### Stored entries
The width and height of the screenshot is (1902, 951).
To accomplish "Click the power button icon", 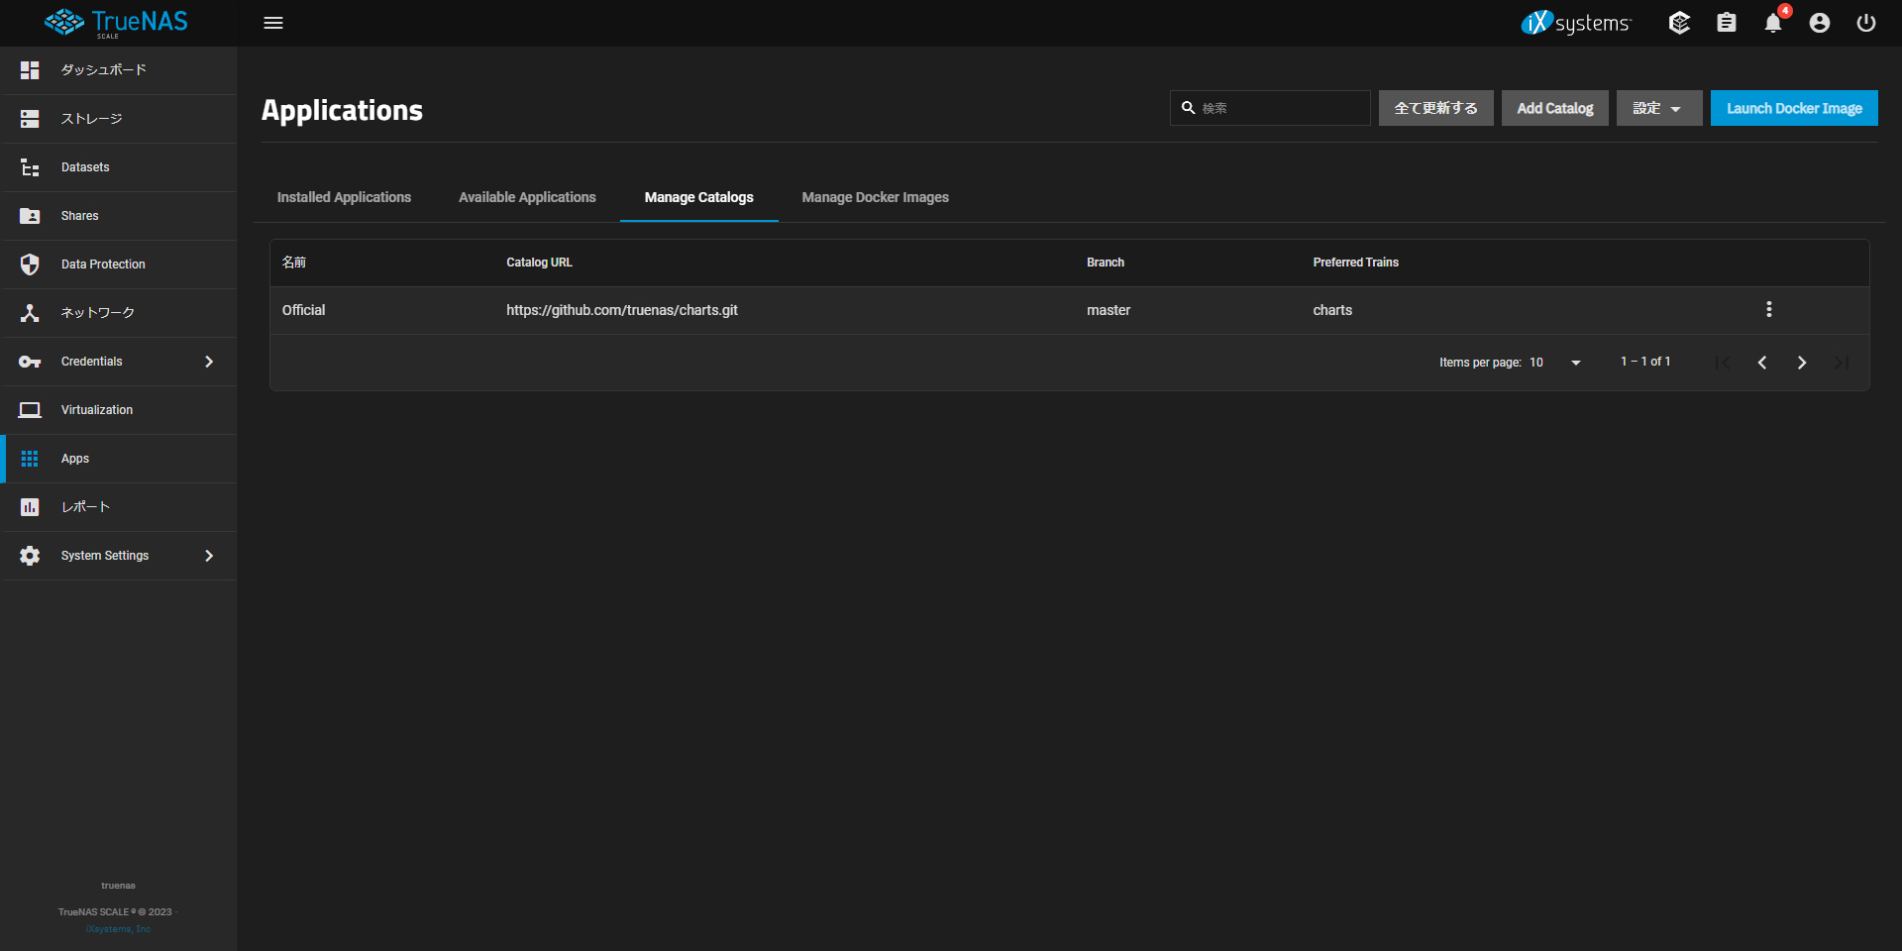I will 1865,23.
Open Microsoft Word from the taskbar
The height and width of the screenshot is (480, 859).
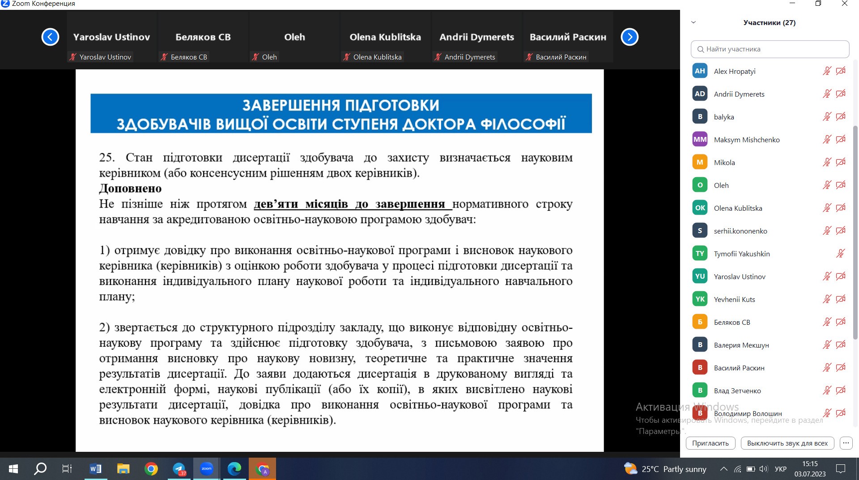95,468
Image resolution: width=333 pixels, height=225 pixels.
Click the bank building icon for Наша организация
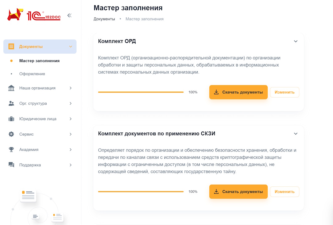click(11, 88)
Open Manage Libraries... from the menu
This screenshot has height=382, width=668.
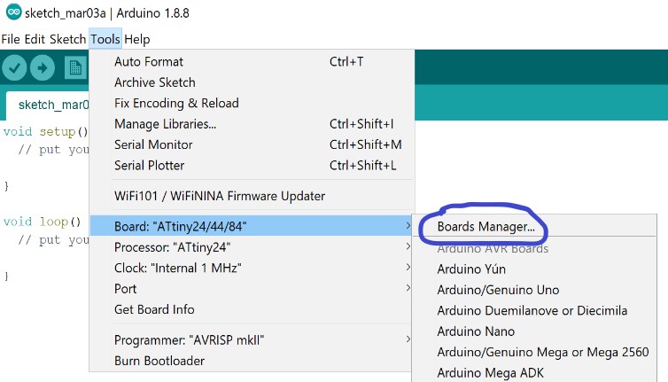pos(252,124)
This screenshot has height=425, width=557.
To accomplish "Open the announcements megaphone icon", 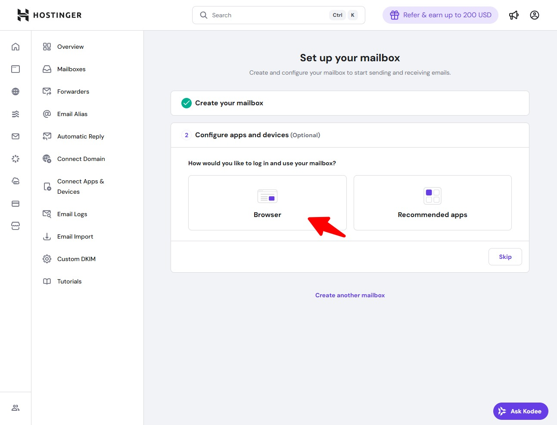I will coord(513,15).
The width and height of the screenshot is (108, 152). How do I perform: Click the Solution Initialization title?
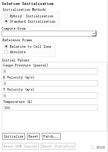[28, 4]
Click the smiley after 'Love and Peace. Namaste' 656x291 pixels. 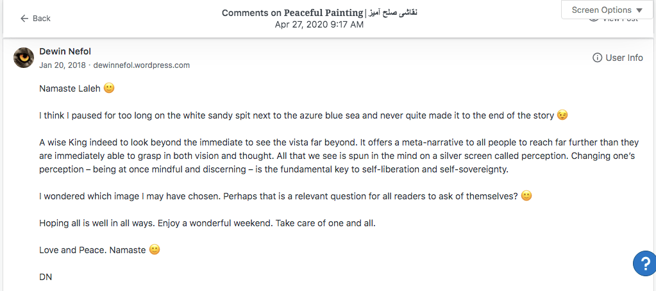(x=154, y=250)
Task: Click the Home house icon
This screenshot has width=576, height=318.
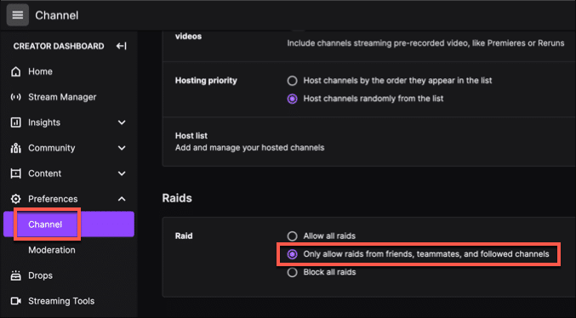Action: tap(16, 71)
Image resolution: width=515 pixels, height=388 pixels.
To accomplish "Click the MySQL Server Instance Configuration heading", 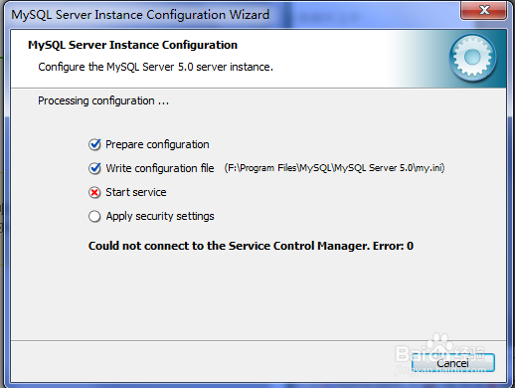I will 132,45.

### Your instructions
Lines containing the word "Image" are to be pulled from the records and copied.

### Expected output
Image resolution: width=333 pixels, height=225 pixels.
Image resolution: width=515 pixels, height=388 pixels.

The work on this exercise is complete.